::: TEXTAUSZUG

Vielen Dank für deine hilfe, das hört sich jaa alles ganz einfach an, ich hoffe ich kriege das hin


----------



## kühlprofi (20. Februar 2013)

Craganmore schrieb:


> Vielen Dank für deine hilfe, das hört sich jaa alles ganz einfach an, ich hoffe ich kriege das hin


 
Wird schon schief gehen. Lade dir doch mal XAMPP heruntern, das ist ein Apache(Web)server inkl MySQL Datenbank. Es sind einige Beispiele vorhanden die du studieren kannst und im Internet findest du auch ziemlich viel darüber.
Für das Login würde ich dir ein Sessionbasiertes Login empfehlen (Gibt viele Tutorials dazu im Netz). Musst du die Benutzer erfassen oder sind diese irgendwo elektronisch bereits erfasst?


----------



## DarkMo (20. Februar 2013)

nuja, das sind ja nur die grundlagen. anwenden musst du die dann selber. bspw die sql befehle anpassen usw. ändert der admin was an nem bestehenden datensatz, muss man UPDATE statt SELECT nehmen als bsp. oder wenn man nen neuen datensatz anlegen möchte, dann INSERT. dafür hoffe ich halt, sind die dokus vom ersten posting nützlich. bei detailfragen kann ich aber sicher immernoch versuchen zu helfen ^^ aber ich will dir das ding ja nich in allen einzelheiten schreiben, sollst ja auch was lernen 

wegen login: im grunde ist es einfach. du legst nen formular an, wo man sich erstmal reggen kann. da kommt also alles rein, was du zu dem speichern möchtest. name, vorname, personummer als bsp. dann natürlich noch ein passwort - fast das wichtigste vergessen *g* wenn du das abschickst, wird per insert alles in die db geschrieben (immer schauen, obs ned schon sonen datensatz gibt) und der user existiert schonmal. nun bietest du noch nen login formular an, wo er zum bsp die personummer oder name (oder whatever) kombiniert mim passwort aufnimmt, und dann vergleichst du einfach, ob beim user mit der personummer (oder oder) das pw stimmt. stimmts, ist er eingeloggt.

::::::
::: BEREITGESTELLTE DATENSÄTZE

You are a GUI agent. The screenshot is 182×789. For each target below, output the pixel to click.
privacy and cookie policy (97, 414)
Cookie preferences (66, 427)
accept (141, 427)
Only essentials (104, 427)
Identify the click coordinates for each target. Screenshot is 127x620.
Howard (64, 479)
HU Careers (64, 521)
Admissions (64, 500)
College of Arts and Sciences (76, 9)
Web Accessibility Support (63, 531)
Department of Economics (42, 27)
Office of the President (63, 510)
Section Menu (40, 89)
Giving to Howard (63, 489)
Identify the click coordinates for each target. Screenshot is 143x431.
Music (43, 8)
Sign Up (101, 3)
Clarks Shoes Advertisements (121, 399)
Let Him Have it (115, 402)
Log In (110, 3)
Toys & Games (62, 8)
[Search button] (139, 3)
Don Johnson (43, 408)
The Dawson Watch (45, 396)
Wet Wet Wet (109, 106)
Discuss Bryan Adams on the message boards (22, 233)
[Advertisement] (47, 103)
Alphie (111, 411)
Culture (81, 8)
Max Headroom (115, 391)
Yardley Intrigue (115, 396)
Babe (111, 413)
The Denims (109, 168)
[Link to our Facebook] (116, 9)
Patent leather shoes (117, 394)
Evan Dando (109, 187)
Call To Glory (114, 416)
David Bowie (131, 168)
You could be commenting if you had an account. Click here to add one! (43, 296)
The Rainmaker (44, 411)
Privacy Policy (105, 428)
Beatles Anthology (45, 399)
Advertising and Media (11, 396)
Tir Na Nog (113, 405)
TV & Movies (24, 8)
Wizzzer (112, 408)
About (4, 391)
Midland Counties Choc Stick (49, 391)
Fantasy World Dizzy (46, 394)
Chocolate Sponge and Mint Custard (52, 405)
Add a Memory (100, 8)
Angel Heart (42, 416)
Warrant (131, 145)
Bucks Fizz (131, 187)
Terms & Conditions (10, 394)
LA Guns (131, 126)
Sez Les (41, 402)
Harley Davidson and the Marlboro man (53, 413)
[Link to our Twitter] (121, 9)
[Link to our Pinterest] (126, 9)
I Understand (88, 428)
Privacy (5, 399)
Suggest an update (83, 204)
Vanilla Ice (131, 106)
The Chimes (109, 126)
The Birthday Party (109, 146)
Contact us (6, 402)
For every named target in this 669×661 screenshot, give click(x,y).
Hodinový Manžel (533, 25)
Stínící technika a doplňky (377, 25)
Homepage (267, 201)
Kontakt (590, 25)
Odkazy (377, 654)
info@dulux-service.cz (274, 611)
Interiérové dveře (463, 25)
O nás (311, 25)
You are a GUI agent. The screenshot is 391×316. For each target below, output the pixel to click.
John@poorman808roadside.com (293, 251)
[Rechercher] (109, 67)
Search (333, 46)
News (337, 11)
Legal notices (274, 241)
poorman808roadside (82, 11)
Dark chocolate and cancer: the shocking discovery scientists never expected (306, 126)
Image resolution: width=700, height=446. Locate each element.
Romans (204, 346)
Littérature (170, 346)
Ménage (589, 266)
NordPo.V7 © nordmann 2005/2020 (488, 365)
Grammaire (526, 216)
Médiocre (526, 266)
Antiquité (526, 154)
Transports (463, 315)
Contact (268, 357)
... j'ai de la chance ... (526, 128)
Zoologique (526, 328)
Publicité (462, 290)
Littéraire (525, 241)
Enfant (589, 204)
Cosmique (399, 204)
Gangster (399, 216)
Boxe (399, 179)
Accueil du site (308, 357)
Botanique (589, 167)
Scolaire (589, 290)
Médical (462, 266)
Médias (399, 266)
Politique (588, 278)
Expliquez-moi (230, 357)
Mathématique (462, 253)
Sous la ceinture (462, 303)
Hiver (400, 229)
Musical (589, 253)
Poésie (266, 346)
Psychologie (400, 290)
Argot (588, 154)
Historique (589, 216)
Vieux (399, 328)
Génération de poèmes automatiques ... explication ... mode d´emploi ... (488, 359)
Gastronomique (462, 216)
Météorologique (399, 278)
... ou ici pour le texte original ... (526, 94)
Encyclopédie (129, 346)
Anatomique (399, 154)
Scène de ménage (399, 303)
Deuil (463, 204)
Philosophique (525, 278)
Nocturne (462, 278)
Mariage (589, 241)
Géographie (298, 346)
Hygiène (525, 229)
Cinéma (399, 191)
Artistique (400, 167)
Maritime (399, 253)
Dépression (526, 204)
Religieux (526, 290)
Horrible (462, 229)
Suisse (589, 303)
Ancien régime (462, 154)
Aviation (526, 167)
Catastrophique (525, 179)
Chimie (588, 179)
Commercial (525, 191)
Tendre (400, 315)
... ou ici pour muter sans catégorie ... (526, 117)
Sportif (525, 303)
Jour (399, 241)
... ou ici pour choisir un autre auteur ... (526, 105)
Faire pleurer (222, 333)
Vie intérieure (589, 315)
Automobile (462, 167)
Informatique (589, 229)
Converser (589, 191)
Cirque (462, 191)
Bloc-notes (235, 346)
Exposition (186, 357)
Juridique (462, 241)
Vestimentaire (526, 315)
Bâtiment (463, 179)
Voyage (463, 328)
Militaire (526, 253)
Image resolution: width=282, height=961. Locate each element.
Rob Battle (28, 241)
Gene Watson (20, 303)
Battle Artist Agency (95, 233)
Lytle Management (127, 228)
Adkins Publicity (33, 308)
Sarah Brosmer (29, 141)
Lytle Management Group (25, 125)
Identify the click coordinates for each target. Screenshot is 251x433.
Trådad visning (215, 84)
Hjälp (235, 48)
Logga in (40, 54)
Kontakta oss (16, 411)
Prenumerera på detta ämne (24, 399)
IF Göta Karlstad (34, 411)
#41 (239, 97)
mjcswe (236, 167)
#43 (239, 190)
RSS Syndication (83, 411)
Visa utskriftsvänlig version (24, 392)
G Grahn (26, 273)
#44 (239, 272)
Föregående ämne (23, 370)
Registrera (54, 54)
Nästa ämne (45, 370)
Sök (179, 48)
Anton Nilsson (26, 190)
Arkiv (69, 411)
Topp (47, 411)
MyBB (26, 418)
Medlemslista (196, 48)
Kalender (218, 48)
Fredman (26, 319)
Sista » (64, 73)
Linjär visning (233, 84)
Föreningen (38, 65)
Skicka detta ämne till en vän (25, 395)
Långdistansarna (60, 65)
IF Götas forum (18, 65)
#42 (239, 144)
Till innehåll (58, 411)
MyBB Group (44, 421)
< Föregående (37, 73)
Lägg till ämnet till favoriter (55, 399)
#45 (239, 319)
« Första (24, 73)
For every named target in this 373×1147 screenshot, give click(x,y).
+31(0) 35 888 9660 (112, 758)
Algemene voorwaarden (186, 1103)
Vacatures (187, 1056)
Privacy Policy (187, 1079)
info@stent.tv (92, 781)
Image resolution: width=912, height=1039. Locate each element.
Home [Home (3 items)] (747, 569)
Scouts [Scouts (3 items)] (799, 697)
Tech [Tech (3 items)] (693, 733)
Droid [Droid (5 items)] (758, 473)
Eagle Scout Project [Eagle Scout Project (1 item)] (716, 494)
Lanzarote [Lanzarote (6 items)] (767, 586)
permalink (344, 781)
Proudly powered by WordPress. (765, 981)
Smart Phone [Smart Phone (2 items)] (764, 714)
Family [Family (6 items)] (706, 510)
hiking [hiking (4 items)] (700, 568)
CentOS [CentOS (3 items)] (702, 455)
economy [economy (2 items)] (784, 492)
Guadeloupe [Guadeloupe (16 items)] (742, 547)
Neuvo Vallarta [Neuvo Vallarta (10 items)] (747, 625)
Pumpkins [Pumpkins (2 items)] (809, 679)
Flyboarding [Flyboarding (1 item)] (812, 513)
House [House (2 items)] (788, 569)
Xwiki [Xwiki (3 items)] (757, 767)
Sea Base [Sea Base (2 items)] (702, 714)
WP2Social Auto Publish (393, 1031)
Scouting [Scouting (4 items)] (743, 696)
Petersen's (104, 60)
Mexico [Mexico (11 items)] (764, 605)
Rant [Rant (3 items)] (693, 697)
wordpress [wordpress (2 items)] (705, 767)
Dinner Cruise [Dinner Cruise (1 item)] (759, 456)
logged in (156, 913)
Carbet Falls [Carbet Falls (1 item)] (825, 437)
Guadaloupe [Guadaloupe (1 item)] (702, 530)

::::::

HERAUSFORDERUNG A –
Welche Angaben sollen laut dem Forenthread bei der Registrierung eines Benutzers gespeichert werden?
HERAUSFORDERUNG B –
Beantworte die folgenden Fragen zum Forenthread:
(i) Was enthält XAMPP laut kühlprofi?
(ii) Welche Art von Login empfiehlt kühlprofi?
(iii) Welchen SQL-Befehl soll man laut DarkMo statt SELECT verwenden, wenn der Admin einen bestehenden Datensatz ändert?
HERAUSFORDERUNG C –
Wie lässt sich der Absatz des Forenthreads, der mit „wegen login: im grunde ist es einfach“ beginnt, kürzer als Stichpunktliste wiedergeben?
Die Datensätze stammen aus einer anderen Quelle als der Textauszug.

ERGEBNIS DER AUFGABE A –
Name, Vorname, Personummer, Passwort

ERGEBNIS DER AUFGABE B –
(i) Einen Apache-(Web-)Server inklusive MySQL-Datenbank
(ii) Ein sessionbasiertes Login
(iii) UPDATE

ERGEBNIS DER AUFGABE C –
- Ein Registrierungsformular anlegen, das alle zu speichernden Angaben erfasst, z. B. Name, Vorname und Personummer, dazu ein Passwort.
- Beim Absenden alles per INSERT in die Datenbank schreiben. Vorher prüfen, ob es einen solchen Datensatz schon gibt.
- Ein Login-Formular anbieten, das z. B. Personummer oder Name zusammen mit dem Passwort aufnimmt.
- Prüfen, ob das Passwort zum Benutzer mit dieser Angabe passt. Stimmt es, ist er eingeloggt.